A 13 de Julho um grupo de 83 milionários (pela humanidade) pediram aos seus governos que lhes aumentem os seus impostos. “Imediatamente. Substancialmente. Permanentemente”. Já se passaram quatro dias e ninguém apanhou a deixa. É daquelas deixas que não se deixa apanhar (mesmo ao contrário da peste). Como os ricos não querem ser menos ricos e os pobres querem apenas ser muito ricos, a distribuição da riqueza é um epifenómeno autoral. Arde como em Valongo. “So please. Tax us. Tax us. Tax us. It is the right choice. It is the only choice. Humanity is more important than our money”, dizem os Millionaires for Humanity. Um milionário é um super-humano, como em Nietzsche? Um milionário-humanista é um contra-senso / ainda tens fé na humanidade?

III

As Nações Unidas calcularam que manter a temperatura global abaixo de 1,5º C custa entre 1,6 e 3,8 triliões de dólares por ano. Em Maio deste ano, o Fundo Monetário Internacional estimou que os governos dos diversos países se comprometeram em 9 triliões em medidas fiscais para combater a peste e o seu impacto económico. Keep printing money – não é uma citação. O Koolhas está preocupado com isto (é preciso fazer as contas). Dá para salvar a humanidade?

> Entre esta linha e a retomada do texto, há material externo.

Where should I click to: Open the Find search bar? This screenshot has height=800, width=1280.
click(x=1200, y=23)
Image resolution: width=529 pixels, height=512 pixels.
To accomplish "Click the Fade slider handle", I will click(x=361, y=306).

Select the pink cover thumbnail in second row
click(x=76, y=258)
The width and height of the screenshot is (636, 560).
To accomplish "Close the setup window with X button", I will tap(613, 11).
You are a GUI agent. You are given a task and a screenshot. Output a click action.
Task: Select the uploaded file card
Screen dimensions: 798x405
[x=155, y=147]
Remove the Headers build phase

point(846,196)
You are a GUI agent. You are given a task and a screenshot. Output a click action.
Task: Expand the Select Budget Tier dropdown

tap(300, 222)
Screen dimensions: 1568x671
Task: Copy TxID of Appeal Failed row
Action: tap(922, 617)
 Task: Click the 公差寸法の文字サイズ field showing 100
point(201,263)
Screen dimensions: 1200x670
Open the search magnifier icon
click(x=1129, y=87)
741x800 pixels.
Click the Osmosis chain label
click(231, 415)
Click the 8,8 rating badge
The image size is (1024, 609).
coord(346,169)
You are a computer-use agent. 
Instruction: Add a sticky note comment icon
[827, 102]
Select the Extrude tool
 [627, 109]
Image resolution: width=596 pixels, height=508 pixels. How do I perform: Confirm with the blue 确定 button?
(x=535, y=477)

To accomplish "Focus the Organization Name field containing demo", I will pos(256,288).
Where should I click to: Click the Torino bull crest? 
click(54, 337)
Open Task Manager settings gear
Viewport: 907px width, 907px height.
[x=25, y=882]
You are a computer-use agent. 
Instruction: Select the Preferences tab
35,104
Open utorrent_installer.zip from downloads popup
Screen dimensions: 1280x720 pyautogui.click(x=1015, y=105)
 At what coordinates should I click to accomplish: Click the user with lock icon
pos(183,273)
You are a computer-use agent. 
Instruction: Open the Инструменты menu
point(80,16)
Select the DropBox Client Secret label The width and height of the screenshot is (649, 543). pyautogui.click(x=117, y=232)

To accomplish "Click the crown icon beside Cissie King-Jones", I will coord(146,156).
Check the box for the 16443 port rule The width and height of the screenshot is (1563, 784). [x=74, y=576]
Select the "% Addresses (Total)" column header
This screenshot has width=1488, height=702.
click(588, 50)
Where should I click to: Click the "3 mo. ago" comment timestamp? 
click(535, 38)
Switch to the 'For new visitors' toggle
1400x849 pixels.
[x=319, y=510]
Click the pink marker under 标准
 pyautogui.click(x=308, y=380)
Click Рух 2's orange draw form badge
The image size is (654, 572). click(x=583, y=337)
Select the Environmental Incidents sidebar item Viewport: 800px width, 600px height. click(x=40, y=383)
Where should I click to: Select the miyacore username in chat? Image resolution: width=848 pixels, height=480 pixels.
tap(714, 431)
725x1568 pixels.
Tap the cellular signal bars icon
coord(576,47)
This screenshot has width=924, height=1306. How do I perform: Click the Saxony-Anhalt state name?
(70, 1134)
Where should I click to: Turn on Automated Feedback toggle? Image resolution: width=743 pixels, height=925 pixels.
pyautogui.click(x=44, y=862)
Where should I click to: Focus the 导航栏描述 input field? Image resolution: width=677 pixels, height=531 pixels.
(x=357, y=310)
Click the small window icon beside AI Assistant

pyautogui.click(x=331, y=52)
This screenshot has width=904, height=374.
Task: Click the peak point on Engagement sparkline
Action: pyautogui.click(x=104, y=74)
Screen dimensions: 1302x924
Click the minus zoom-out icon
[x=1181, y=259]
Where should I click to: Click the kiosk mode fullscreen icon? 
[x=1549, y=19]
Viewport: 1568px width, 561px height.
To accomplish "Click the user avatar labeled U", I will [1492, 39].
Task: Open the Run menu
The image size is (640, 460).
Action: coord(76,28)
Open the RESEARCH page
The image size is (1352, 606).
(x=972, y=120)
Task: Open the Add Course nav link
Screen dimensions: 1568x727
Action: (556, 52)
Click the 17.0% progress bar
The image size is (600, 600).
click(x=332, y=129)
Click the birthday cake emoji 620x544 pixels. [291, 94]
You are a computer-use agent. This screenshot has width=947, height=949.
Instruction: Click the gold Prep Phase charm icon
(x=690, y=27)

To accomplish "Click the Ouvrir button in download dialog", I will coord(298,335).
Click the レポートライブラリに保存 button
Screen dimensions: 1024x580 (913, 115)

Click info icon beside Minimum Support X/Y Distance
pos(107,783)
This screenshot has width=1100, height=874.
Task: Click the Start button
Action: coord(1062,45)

O Koolhas acha que não / eu também. O Gadanho também está preocupado com isto? Dá para salvar a humanidade? O Gadanho acha que sim / eu não, só me interessa a Utopia enquanto espaço ficcional. Viva a realismo! Aos arquitectos pede-se realismo e edifícios, quando se deveria pedir sonho. Para o sonho, os arquitectos têm de oferecer, não podem esperar a encomenda.

IV

Keep printing money – ou melhor, ponham mais um zero na conta. Não é assim tão simples, pois não? Se fosse, os Banqueiros não criavam teias indecifráveis. Não percebo nada das notícias desta semana. Mas também, todas as profissões gostam de complicar para justificarem a sua pertinência. Por vezes, em profissões-chave, basta mudar as nomenclaturas / noutras há que incluir formulários / numas terceiras há que criar uns compostos de fios coloridos com rectângulosinhos metálicos - já abriste uma máquina de lavar a loiça? Abri ontem a minha (avariou) e fiquei a olhar: é absolutamente extraordinária a complexidade gráfica. A máquina continua avariada. Foi o calor? Vou começar a usar azul.

V

A humanidade em paranoia. E o calor. Não tenho lido. Não se pode ligar a luz à noite. Queima a pele. Vou ler agora, há pouca humanidade na rua e nenhum milionário irrealista.